The idea with Tactics is that it’s something you do on your own turn, but they’re limited-use. Overall I’d say that Tactics are your early-battle stuff and Commands are mid/late-battle, since it takes time to get your currency built up.

1st Level

  • Basic Tactical Strike lets your ally stab on your It’s just Basic Stabbing, but with feats it becomes fairly pro-level stabbing. Anyway, everything I said about Strike Here! is true here too.
  • Enforce Clarity is a Tactic for ending conditions. That’s the deal.
  • Just Stay Calm is a really interesting power, as it’s a rare case of lowering the escalation die. It’s a party heal, so in combination that makes it a partial reset button on a fight where you’ve gotten off on the wrong foot and need to rethink.
  • Outmaneuver is a Tactic that you can use all the time (well, once per round), and it’s a quick-action way to get something going again once you’ve spent your last command point. However good it is at baseline, it really cooks when you tack on the feats – better targeting options, more command point yield, and finally a damaging option.

3rd Level

  • Finish This! is for speeding up the cleanup steps of a battle, or for improving your odds against a boss when you’ve cleaned up the adds. It’s a setup for kicking out a bunch of crits in a hurry, though it’s also a Tactic that can be expensive on command points.
  • Scramble grants you and several party members a move action. The epic feat turns these into free stabbings, too!
  • Swordwork doesn’t come until midway through a fight, but it sends you into turbo mode – you get to make a basic attack as a quick action for the rest of the fight. You’ve got to buy the feats if you want it to generate command points, but even without that it sounds super duper fun and like an outstanding damage multiplier.

5th Level

  • Advanced Tactical Strike lets an ally make an at-will attack rather than a basic attack as a free action. The really strong version is with the Champion feat, where you might get to reuse this multiple times in one battle.
  • Buck Up! grants temporary hit points equal to what a recovery would heal, but it doesn’t cost a recovery. Pre-healing is always a good time.

7th Level

  • Climactic Battle lets you do a lot more mucking around with the escalation die: d8 rather than d6, and a chance to step it up further. If the escalation die makes it to 8, things get real wild, as you get some free command points and a chance to recharge all of your Tactics.
  • On Your Feet, Maggots! is a way to heal downed allies, though they’re dazed for a round afterward.
  • Saving Will sounds… more like a movie title than some of these, though Advanced Tactical Strike and Scramble are probably board games. Uh, sorry. It’s a buff to saving throws. I have a hard time judging whether it’s a good buy in the late game, but it seems underwhelming.

9th Level

  • Force a Conclusion potentially lets you jump to a later stage of the escalation die, tilting the fight in your favor much sooner. Or you could roll a 1 and be set back further. It’s playing the odds. With a feat, it also feeds you command points.
  • Now, Not Later gives an ally a shot at recharging a limited-use power they’ve just used. It’s never a sure thing, but if it works, one of your buddies gets to feel real cool.
  • Supreme Tactical Strike grants an ally a standard action. So that’s going to be a big time, and all the more so if you add a feat so that any attack made with that standard action is a crit.

 

Conclusion

I wasn’t setting out to just review the commander class, but I’ll say that this looks like a lot of active fun. It’s highly, but not exclusively, focused on aiding allies. Generosity is good, but warlord-style fun doesn’t need to be solely helping other people do stuff. You probably want to do some asskicking of your own too, right?

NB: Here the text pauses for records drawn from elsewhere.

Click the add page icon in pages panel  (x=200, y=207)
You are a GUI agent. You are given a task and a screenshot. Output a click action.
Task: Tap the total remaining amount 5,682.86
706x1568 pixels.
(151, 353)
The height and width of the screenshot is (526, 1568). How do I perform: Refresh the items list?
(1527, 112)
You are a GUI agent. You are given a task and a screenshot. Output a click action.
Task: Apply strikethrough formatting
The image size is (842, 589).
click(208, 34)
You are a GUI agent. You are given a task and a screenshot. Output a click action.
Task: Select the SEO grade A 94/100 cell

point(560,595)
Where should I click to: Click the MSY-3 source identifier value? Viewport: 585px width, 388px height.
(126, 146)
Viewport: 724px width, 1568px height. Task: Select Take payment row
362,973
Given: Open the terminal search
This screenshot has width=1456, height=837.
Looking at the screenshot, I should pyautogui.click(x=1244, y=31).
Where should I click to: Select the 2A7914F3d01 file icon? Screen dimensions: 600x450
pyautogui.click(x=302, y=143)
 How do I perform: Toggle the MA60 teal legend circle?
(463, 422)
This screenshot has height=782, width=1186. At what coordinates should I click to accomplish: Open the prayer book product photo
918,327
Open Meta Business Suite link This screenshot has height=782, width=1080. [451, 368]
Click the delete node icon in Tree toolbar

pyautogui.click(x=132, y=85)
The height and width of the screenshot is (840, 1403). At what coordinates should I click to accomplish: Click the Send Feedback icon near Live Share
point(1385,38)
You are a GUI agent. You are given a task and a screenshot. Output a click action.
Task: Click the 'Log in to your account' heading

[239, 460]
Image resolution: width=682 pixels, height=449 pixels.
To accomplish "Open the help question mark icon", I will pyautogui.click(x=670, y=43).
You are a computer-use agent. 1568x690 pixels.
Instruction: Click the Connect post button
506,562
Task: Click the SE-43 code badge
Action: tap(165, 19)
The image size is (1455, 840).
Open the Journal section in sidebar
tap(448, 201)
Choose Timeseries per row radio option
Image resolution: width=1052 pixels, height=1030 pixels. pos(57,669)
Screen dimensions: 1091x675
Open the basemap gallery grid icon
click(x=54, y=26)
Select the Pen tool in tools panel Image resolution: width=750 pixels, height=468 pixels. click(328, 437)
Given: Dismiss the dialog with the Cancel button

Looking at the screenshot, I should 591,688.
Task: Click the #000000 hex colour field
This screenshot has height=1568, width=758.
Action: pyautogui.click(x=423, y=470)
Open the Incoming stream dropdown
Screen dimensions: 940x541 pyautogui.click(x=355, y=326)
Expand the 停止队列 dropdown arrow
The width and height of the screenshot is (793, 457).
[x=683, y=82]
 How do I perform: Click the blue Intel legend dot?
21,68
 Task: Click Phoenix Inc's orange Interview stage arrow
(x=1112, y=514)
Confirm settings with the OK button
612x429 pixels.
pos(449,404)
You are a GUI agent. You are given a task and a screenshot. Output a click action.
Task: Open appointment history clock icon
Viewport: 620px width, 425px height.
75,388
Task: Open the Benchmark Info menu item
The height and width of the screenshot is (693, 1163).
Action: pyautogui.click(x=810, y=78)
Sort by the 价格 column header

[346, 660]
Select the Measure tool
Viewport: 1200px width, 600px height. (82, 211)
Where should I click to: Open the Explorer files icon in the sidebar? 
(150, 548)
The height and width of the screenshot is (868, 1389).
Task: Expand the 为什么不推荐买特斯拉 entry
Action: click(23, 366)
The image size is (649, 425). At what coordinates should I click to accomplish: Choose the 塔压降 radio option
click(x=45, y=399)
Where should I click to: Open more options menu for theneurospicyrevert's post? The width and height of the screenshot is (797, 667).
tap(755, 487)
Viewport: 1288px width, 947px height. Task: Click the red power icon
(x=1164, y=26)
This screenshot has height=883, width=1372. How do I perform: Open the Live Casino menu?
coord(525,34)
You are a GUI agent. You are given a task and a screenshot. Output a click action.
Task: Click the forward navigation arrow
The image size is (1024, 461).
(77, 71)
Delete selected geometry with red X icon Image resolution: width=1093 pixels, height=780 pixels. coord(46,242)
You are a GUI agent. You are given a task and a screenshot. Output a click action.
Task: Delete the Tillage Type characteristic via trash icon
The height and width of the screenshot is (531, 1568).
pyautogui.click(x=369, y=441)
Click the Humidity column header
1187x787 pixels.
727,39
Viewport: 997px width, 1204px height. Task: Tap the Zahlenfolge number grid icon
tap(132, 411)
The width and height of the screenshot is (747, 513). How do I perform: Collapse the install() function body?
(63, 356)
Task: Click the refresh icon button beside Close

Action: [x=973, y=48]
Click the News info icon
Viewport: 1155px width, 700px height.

The big deal of the class, obviously, is the command point currency. Currencies that you have to build up in combat have design dangers, like when you misjudge the length of a fight. 13th Age seems a little better at signaling the pacing of battles than D&D. The command points and the need to fight with weapon attacks is the signal that this isn’t just a bard and is at least partly fighter. Command points and the flexibility of reusing commands in a battle set it apart from the 4e warlord. My only issue is the weapons-and-armor thing.